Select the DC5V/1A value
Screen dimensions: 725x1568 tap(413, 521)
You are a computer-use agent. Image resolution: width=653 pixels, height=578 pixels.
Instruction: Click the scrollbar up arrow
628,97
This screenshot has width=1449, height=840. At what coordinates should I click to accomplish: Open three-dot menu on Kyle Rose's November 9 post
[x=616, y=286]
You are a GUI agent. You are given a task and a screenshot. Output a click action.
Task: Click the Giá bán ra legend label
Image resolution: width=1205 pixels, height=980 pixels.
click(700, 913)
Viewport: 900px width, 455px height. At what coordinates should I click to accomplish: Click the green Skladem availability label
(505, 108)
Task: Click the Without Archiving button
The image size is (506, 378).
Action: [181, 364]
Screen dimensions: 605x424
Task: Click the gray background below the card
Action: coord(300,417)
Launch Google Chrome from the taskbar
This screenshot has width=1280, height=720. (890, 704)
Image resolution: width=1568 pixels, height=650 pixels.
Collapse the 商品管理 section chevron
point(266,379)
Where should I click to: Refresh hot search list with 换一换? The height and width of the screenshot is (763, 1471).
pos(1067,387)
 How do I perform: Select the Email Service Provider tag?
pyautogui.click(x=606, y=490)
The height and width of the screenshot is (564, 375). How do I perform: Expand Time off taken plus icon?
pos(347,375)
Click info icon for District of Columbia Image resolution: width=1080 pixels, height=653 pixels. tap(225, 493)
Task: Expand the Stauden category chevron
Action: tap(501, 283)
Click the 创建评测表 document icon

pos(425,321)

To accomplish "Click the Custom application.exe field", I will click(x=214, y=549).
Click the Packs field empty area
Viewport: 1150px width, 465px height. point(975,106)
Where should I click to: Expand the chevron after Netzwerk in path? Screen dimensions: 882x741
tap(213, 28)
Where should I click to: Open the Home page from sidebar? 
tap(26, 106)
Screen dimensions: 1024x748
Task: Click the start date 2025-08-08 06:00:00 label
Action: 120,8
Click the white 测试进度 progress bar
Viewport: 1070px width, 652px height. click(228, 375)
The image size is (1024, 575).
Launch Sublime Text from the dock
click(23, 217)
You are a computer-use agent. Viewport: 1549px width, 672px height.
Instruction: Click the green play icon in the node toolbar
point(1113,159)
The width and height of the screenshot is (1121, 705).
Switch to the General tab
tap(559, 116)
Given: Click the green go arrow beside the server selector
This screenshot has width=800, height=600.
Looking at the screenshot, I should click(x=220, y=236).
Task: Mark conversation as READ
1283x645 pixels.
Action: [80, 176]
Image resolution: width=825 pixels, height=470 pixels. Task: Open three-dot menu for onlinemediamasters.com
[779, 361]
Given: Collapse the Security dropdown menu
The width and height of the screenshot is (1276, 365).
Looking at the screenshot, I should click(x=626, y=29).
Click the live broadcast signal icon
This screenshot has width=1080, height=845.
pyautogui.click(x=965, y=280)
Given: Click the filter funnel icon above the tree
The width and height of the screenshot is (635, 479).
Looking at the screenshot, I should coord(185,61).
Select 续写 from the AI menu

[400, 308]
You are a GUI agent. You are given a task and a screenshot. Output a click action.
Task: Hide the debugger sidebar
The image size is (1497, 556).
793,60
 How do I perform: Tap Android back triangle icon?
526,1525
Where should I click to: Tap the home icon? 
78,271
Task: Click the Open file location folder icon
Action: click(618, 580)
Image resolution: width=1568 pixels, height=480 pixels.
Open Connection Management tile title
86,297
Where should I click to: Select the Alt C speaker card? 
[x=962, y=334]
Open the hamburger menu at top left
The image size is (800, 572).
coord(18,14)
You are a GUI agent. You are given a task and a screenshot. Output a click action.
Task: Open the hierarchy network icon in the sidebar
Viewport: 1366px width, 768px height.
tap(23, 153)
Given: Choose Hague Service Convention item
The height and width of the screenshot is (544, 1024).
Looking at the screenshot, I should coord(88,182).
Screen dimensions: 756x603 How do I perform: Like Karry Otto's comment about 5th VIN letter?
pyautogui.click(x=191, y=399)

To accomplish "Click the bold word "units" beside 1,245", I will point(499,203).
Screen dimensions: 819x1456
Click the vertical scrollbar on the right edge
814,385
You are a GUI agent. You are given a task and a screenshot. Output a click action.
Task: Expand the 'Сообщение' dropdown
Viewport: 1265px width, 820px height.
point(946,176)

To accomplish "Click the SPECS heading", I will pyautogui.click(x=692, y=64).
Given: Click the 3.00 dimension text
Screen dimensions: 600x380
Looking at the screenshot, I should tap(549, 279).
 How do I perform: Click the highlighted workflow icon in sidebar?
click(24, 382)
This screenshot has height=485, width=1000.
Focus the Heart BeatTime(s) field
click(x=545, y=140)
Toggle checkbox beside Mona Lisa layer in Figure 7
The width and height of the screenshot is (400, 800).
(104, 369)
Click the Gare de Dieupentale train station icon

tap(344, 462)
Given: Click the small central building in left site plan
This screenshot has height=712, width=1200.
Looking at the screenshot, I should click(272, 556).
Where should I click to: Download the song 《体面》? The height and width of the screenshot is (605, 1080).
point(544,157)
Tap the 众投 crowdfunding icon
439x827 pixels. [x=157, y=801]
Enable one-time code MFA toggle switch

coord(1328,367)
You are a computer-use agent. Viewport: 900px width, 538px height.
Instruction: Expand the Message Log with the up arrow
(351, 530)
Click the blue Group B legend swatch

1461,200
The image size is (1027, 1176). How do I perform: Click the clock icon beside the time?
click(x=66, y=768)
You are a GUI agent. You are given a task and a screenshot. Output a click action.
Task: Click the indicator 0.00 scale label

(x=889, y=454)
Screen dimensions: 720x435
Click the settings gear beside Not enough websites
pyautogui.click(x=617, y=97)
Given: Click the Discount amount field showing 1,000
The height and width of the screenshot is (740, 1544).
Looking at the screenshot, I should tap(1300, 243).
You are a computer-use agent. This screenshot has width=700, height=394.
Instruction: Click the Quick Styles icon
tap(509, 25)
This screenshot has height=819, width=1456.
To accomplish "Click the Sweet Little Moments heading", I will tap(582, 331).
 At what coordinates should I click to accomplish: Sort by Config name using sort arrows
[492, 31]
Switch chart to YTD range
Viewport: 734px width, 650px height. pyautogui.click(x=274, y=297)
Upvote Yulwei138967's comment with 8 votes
:::
▶ **What you are asked to do**: In full and verbatim, transcribe the data.

▶ **Response to the task**:
Select the DC5V/1A value
Screen dimensions: 725x1568 tap(413, 521)
You are a computer-use agent. Image resolution: width=653 pixels, height=578 pixels.
Instruction: Click the scrollbar up arrow
628,97
This screenshot has width=1449, height=840. At what coordinates should I click to accomplish: Open three-dot menu on Kyle Rose's November 9 post
[x=616, y=286]
You are a GUI agent. You are given a task and a screenshot. Output a click action.
Task: Click the Giá bán ra legend label
Image resolution: width=1205 pixels, height=980 pixels.
click(700, 913)
Viewport: 900px width, 455px height. At what coordinates should I click to accomplish: Click the green Skladem availability label
(505, 108)
Task: Click the Without Archiving button
The image size is (506, 378).
Action: [181, 364]
Screen dimensions: 605x424
Task: Click the gray background below the card
Action: coord(300,417)
Launch Google Chrome from the taskbar
This screenshot has width=1280, height=720. (890, 704)
Image resolution: width=1568 pixels, height=650 pixels.
Collapse the 商品管理 section chevron
point(266,379)
Where should I click to: Refresh hot search list with 换一换? The height and width of the screenshot is (763, 1471).
pos(1067,387)
 How do I perform: Select the Email Service Provider tag?
pyautogui.click(x=606, y=490)
The height and width of the screenshot is (564, 375). How do I perform: Expand Time off taken plus icon?
pos(347,375)
Click info icon for District of Columbia Image resolution: width=1080 pixels, height=653 pixels. tap(225, 493)
Task: Expand the Stauden category chevron
Action: tap(501, 283)
Click the 创建评测表 document icon

pos(425,321)

To accomplish "Click the Custom application.exe field", I will click(x=214, y=549).
Click the Packs field empty area
Viewport: 1150px width, 465px height. point(975,106)
Where should I click to: Expand the chevron after Netzwerk in path? Screen dimensions: 882x741
tap(213, 28)
Where should I click to: Open the Home page from sidebar? 
tap(26, 106)
Screen dimensions: 1024x748
Task: Click the start date 2025-08-08 06:00:00 label
Action: 120,8
Click the white 测试进度 progress bar
Viewport: 1070px width, 652px height. click(228, 375)
The image size is (1024, 575).
Launch Sublime Text from the dock
click(23, 217)
You are a computer-use agent. Viewport: 1549px width, 672px height.
Instruction: Click the green play icon in the node toolbar
point(1113,159)
The width and height of the screenshot is (1121, 705).
Switch to the General tab
tap(559, 116)
Given: Click the green go arrow beside the server selector
This screenshot has width=800, height=600.
Looking at the screenshot, I should click(x=220, y=236).
Task: Mark conversation as READ
1283x645 pixels.
Action: [80, 176]
Image resolution: width=825 pixels, height=470 pixels. Task: Open three-dot menu for onlinemediamasters.com
[779, 361]
Given: Collapse the Security dropdown menu
The width and height of the screenshot is (1276, 365).
Looking at the screenshot, I should click(x=626, y=29).
Click the live broadcast signal icon
This screenshot has width=1080, height=845.
pyautogui.click(x=965, y=280)
Given: Click the filter funnel icon above the tree
The width and height of the screenshot is (635, 479).
Looking at the screenshot, I should coord(185,61).
Select 续写 from the AI menu

[400, 308]
You are a GUI agent. You are given a task and a screenshot. Output a click action.
Task: Hide the debugger sidebar
The image size is (1497, 556).
793,60
 How do I perform: Tap Android back triangle icon?
526,1525
Where should I click to: Tap the home icon? 
78,271
Task: Click the Open file location folder icon
Action: click(618, 580)
Image resolution: width=1568 pixels, height=480 pixels.
Open Connection Management tile title
86,297
Where should I click to: Select the Alt C speaker card? 
[x=962, y=334]
Open the hamburger menu at top left
The image size is (800, 572).
coord(18,14)
You are a GUI agent. You are given a task and a screenshot. Output a click action.
Task: Open the hierarchy network icon in the sidebar
Viewport: 1366px width, 768px height.
tap(23, 153)
Given: Choose Hague Service Convention item
The height and width of the screenshot is (544, 1024).
Looking at the screenshot, I should coord(88,182).
Screen dimensions: 756x603 How do I perform: Like Karry Otto's comment about 5th VIN letter?
pyautogui.click(x=191, y=399)

To accomplish "Click the bold word "units" beside 1,245", I will point(499,203).
Screen dimensions: 819x1456
Click the vertical scrollbar on the right edge
814,385
You are a GUI agent. You are given a task and a screenshot. Output a click action.
Task: Expand the 'Сообщение' dropdown
Viewport: 1265px width, 820px height.
point(946,176)

To accomplish "Click the SPECS heading", I will pyautogui.click(x=692, y=64).
Given: Click the 3.00 dimension text
Screen dimensions: 600x380
Looking at the screenshot, I should tap(549, 279).
 How do I perform: Click the highlighted workflow icon in sidebar?
click(24, 382)
This screenshot has height=485, width=1000.
Focus the Heart BeatTime(s) field
click(x=545, y=140)
Toggle checkbox beside Mona Lisa layer in Figure 7
The width and height of the screenshot is (400, 800).
(104, 369)
Click the Gare de Dieupentale train station icon

tap(344, 462)
Given: Click the small central building in left site plan
This screenshot has height=712, width=1200.
Looking at the screenshot, I should click(272, 556).
Where should I click to: Download the song 《体面》? The height and width of the screenshot is (605, 1080).
point(544,157)
Tap the 众投 crowdfunding icon
439x827 pixels. [x=157, y=801]
Enable one-time code MFA toggle switch

coord(1328,367)
You are a computer-use agent. Viewport: 900px width, 538px height.
Instruction: Expand the Message Log with the up arrow
(351, 530)
Click the blue Group B legend swatch

1461,200
The image size is (1027, 1176). How do I perform: Click the clock icon beside the time?
click(x=66, y=768)
You are a GUI agent. You are given a task and a screenshot. Output a click action.
Task: Click the indicator 0.00 scale label

(x=889, y=454)
Screen dimensions: 720x435
Click the settings gear beside Not enough websites
pyautogui.click(x=617, y=97)
Given: Click the Discount amount field showing 1,000
The height and width of the screenshot is (740, 1544).
Looking at the screenshot, I should tap(1300, 243).
You are a computer-use agent. This screenshot has width=700, height=394.
Instruction: Click the Quick Styles icon
tap(509, 25)
This screenshot has height=819, width=1456.
To accomplish "Click the Sweet Little Moments heading", I will tap(582, 331).
 At what coordinates should I click to accomplish: Sort by Config name using sort arrows
[492, 31]
Switch chart to YTD range
Viewport: 734px width, 650px height. pyautogui.click(x=274, y=297)
Upvote Yulwei138967's comment with 8 votes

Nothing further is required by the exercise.